*** INPUT FOR THIS TASK Section Begins ***

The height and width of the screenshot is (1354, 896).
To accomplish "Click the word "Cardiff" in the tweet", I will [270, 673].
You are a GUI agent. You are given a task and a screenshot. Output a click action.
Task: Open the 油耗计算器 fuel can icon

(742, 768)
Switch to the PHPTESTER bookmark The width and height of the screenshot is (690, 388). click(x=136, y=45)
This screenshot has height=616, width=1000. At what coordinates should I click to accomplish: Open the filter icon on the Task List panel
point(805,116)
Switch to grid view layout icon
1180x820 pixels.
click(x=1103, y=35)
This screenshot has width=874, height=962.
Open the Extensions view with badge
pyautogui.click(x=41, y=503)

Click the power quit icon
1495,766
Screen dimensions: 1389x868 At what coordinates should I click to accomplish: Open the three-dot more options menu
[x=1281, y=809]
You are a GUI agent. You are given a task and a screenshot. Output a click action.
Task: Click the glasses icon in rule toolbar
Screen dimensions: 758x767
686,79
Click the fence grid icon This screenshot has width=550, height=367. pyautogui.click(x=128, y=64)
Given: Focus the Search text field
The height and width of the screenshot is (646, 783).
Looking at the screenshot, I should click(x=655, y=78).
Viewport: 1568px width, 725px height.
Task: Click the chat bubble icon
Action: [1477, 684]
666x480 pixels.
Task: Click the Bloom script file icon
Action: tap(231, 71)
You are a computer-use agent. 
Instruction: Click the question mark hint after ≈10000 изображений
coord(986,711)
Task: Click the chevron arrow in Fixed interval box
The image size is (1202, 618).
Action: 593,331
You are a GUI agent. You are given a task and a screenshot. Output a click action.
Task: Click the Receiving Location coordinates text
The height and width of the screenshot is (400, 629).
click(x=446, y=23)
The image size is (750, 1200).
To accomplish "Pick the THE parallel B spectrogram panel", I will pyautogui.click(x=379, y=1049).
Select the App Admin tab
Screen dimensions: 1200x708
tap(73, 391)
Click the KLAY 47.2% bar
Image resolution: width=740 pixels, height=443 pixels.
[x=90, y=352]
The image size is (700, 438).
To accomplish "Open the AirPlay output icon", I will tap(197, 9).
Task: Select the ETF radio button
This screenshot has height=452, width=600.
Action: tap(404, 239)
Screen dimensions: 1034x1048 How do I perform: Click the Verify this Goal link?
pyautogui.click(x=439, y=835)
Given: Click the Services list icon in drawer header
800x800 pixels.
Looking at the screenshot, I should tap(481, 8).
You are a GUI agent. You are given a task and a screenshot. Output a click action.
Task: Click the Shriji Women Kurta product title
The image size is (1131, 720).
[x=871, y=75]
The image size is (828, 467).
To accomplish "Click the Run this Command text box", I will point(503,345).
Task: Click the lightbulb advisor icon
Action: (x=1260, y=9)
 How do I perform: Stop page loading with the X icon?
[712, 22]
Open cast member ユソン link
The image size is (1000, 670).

*** INPUT FOR THIS TASK Section Ends ***

## AIM OF THE EXERCISE
Only the number of lines above that contain "Switch" should be given as the answer.

## SOLVED PROBLEM
2